A man was in custody Wednesday afternoon after police say he shot and killed a man at the CHI St. Vincent hospital in Sherwood earlier in the day, prompting fears of an active shooter threat.
However, the shooting appears to have been an isolated incident and the suspect, 24-year-old Raymond Lovett, of Little Rock, knew the victim, Leighton Whitfield, 21, of North Little Rock, Sherwood police Chief Jeff Hagar said.
"This is not an act of terrorism," Hagar said at a news conference at Arkansas State Police headquarters Wednesday afternoon, flanked by leaders of state police, the Pulaski County sheriff's office, Little Rock and North Little Rock police and the FBI's Little Rock field office.
Whitfield was visiting a friend who was being treated at the hospital on Wednesday morning, Hagar said.
Sherwood police got a report of shots fired at the hospital at 9:54 a.m., Hagar said, and officers swept the hospital, finding Whitfield fatally shot on the fourth floor.
"The suspect and the victim knew each other," Hagar said. "It appears to be an isolated event that just happened to take place in a public facility."
Little Rock police arrested Lovett without incident around 11:11 a.m. at an Exxon at 5223 South University Avenue, authorities said.
Interim Little Rock police Chief Wayne Bewley would not say if Lovett was armed at the time of his arrest, but said that he had been transferred to Sherwood police custody.
Charges had not been formally filed by 4 p.m. Wednesday, Hagar said, and police don't think anyone else was involved in the shooting.
Many of the hospital staff evacuated in line with their emergency training, said Chad Aduddell, CEO of CHI St. Vincent, but that two operations on the second floor continued through the incident because the surgeons deemed the procedures too important to interrupt.
"I can't express in words how brave they were," Aduddell said of the hospital staff.
The all-clear was given around 12:30 p.m. at the hospital, although Hagar said authorities were still gathering evidence.

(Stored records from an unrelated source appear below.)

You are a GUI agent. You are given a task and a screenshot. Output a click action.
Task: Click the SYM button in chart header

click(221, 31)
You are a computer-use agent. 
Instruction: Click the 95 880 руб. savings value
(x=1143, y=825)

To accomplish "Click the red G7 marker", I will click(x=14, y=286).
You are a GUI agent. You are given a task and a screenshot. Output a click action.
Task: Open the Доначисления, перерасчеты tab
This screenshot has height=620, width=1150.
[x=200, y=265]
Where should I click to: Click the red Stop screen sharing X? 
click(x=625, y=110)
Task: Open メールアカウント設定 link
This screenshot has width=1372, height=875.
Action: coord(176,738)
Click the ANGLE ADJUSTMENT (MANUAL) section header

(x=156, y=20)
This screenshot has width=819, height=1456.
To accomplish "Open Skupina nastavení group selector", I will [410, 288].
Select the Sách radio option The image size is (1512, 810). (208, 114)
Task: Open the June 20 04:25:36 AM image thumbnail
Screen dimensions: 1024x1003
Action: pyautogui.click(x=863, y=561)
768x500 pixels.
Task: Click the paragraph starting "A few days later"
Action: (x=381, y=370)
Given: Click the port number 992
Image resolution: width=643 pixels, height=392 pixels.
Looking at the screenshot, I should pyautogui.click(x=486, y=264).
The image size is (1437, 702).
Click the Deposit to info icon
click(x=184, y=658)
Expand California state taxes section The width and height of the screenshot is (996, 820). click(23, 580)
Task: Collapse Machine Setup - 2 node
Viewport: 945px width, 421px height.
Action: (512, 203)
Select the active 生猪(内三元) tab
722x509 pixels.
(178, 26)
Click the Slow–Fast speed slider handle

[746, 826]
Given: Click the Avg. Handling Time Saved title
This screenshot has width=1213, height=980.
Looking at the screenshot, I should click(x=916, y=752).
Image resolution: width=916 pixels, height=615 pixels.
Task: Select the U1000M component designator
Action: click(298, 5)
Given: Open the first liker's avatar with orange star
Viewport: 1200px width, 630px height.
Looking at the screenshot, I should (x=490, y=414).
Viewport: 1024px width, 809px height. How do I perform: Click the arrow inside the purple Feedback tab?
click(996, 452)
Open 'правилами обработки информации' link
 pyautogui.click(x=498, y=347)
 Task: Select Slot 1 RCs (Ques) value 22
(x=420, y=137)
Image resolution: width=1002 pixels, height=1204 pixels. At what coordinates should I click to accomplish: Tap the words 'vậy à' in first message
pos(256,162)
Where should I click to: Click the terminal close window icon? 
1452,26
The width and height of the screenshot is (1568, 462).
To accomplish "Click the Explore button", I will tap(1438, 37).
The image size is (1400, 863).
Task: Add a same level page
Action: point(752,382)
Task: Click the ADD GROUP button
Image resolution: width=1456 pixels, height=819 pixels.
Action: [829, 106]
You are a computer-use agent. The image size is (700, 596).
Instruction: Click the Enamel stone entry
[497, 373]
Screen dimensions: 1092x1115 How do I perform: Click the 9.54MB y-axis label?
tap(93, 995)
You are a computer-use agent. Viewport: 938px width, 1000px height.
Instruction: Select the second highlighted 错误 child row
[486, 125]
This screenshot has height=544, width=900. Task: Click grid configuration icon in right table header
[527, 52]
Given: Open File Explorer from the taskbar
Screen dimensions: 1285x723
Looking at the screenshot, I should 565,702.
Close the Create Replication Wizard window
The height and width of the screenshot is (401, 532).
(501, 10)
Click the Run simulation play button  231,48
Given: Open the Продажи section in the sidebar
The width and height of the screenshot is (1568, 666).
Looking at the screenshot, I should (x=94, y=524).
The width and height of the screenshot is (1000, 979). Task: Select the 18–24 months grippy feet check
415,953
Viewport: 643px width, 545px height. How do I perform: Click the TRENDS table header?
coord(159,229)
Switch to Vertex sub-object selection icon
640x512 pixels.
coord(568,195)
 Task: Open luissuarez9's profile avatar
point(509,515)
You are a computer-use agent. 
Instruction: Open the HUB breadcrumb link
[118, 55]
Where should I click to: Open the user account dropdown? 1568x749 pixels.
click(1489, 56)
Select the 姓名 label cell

The multi-agency response "was truly a testament to what law enforcement in Pulaski County is capable of," Hagar said.
In an tweet around 11:15 a.m., Sherwood police said they could "confirm an active shooter at [CHI St. Vincent]," a step Hagar said was taken to err on the side of caution when police did not know all the details of the incident.
"We're not going to guess on what's going on until we know," Hagar said.
He commended medical personnel and authorities from multiple agencies for assisting during what he called the "complete worst case scenario."
"We had officers from every jurisdiction you can imagine that responded to the call and to include our federal partners, and our state partners, county officials – we had a huge response and that's very appreciative," Hagar said
Authorities said they were able to secure and clear the hospital after it was placed on lockdown.
Jason Caldwell was in a second floor waiting room when he heard there was an active shooter on the fourth floor over the hospital's intercom.
Caldwell said his wife and his mother hid in a bathroom with four other people while more announcements alerted patients and staff that the situation was not a drill.
Police officers going door to door told Caldwell to stay put, he said. A few minutes later, they were evacuated.
"We knew it was on the fourth floor ... so I was calm," he said. "You see this on TV and it just brought back to reality that there is evil in this world and it shows its dirty head from time to time."
But his father was in surgery when the shooting happened, so Caldwell and his family were waiting outside the police perimeter for news of his father immediately after the shooting.
"They can't get out of there right now because they are barricaded in the surgical room," Caldwell said roughly 90 minutes after the shooting.
Also inside an operating room during the shooting was the wife of a man who was standing in the parking lot of the nearby Academy Sports store around noon.
He declined to give his name, but said his wife is a nurse and had texted him to say she was barricaded inside an operating room with her patient and about two dozen health care workers and patients.
They had pushed medical equipment against the door, the man said.
"The police came through and took all the non-essential people out, and the people that were still doing surgeries and recovering and everything else stayed back, so they're still in there," the man said early Wednesday afternoon.
"It's where they were doing surgeries," he said. "They can't stop."
The investigation is ongoing, according to authorities.